_YOUR TASK_
From the records below, extract only the lines running from the line with "You are a computer-use" to the line with "Instruction: Click the", both lines included, reproducing them exactly.

_ENTRIES SHOWN_
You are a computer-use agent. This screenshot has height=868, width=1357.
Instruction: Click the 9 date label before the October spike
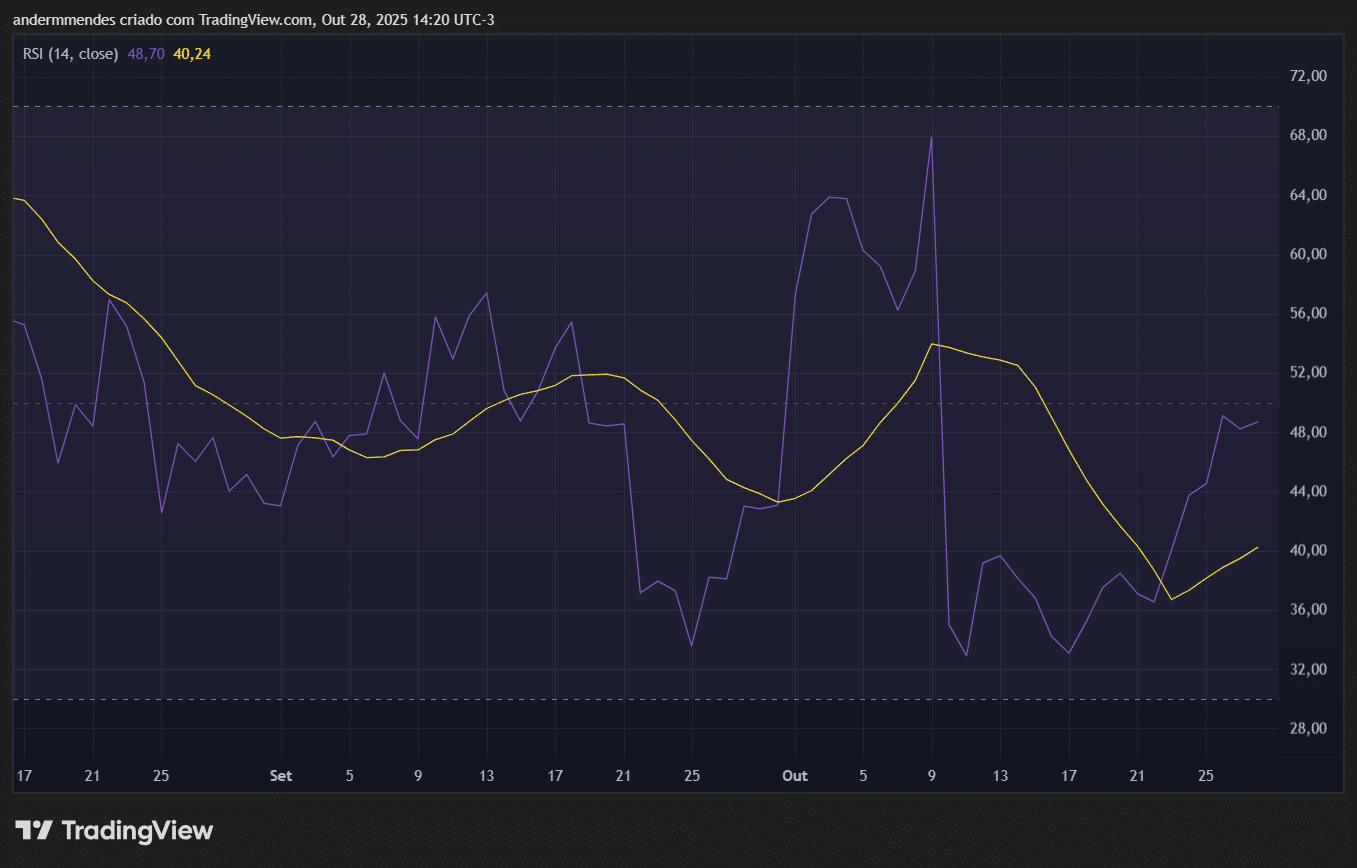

* * *

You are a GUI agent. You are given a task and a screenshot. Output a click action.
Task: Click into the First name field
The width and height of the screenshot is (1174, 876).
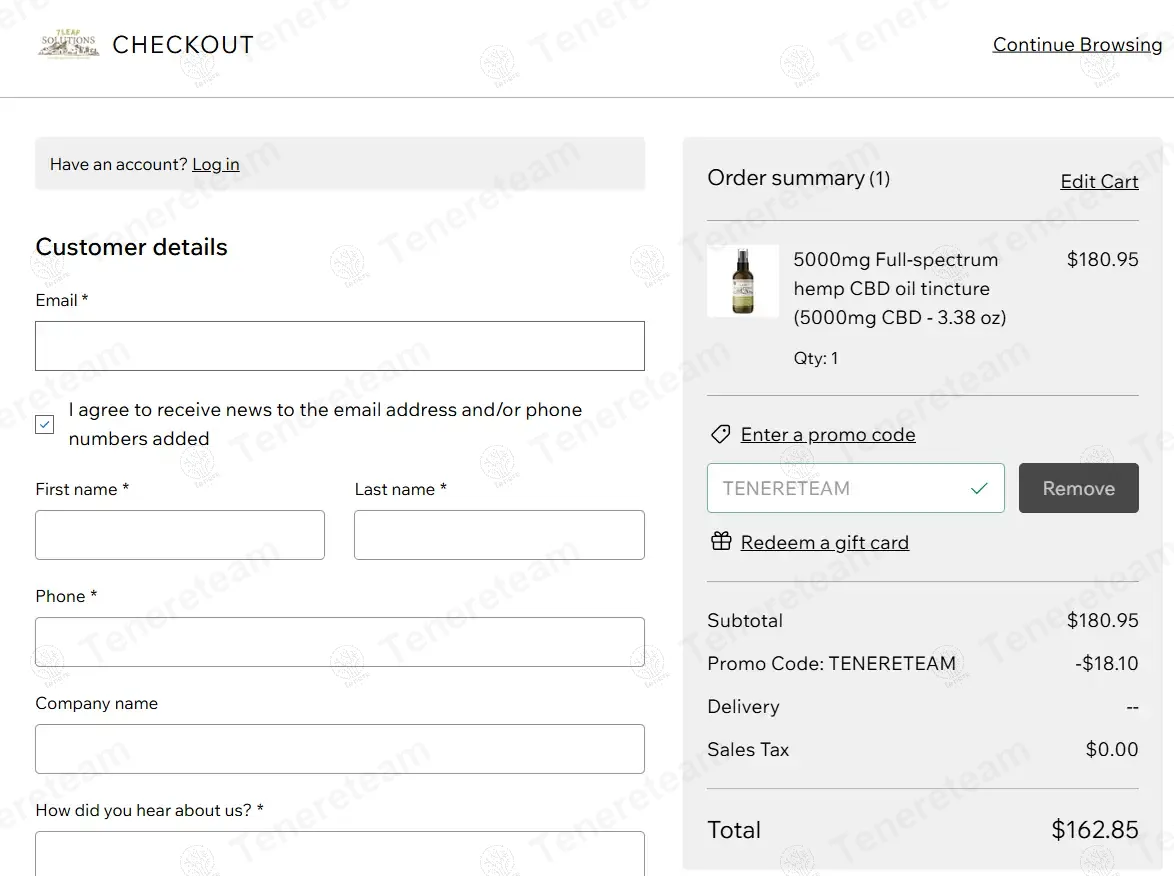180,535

_RESULT FOR THIS EXERCISE_
You are a computer-use agent. This screenshot has height=868, width=1357.
Instruction: Click the 9 date label before the October spike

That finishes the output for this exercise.